I wanted to inspect the rest of the apartment, but Rivas was anxious not to be late for his meeting. I tried to get him to leave me his key, telling him the police would want to send in a forensic team, but Rivas didn’t want to be part of a police inquiry. If someone had been here with Mr. Taverner the night he died, had moved furniture, moved pillows, it would seem as though Rivas hadn’t looked after his gentleman carefully, even though Mr. Taverner always wanted to be left to go to bed alone. Besides, the new family would take it amiss to have Rivas involved in a police inquiry. The administrator would help with keys and entrance to the apartment, he said, if investigators needed to search Mr. Taverner’s apartment in greater detail.

I nodded my understanding. Following him down the hall and out the door, I took advantage of his anxiety about the time to depress the lip of the dead bolt so it wouldn’t fasten when we left. Rivas went to the elevators while I walked outside. As soon as he got into an elevator, I darted back down the hall, pushed Taverner’s door open and flipped the lights back on. A handsome old leather-topped desk stood in a corner on the far side of the sitting room. Nearer to me were the armchairs where Taverner and Whitby had presumably sat to have their conversation. I started toward the desk, then decided caution was the better part of valor. I returned to the kitchen, found some latex gloves under the sink, and put those on.

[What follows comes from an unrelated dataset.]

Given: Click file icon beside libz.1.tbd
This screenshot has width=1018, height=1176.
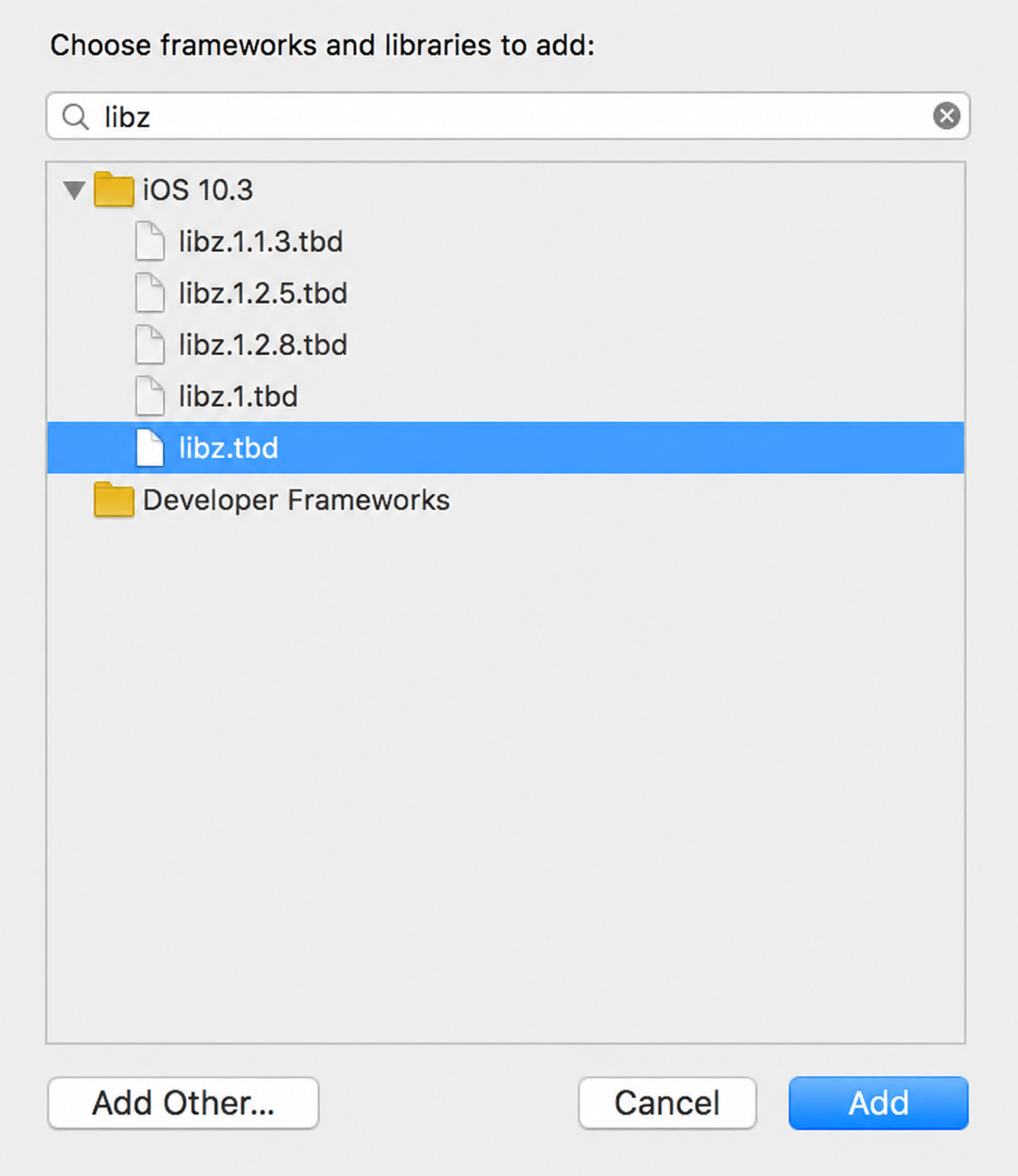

When I returned to the sitting room, I realized it was considerably colder than the kitchen and bedroom had been. I stopped on my way to the desk: a draft was seeping under the brocade drapes, which swayed with the air currents.

I crossed the room fast and flung the drapes open. Someone had broken the glass on the door to the patio and forced the lock from the inside. I pulled the heavy fabric away from the wall. A man was flattening himself into the corner. He swore and ran toward me bull-like, head lowered. I didn’t let go of the drapes fast enough. The man butted me in the stomach, shoved open the broken patio door and took off.

I doubled over, gasping and gagging, and tripped in the drapes. I fought free of the heavy fabric and staggered after the intruder across the patio, through a small garden. I could hear his feet pounding away from me, but I was too winded to move fast. I lost him on the winding paths.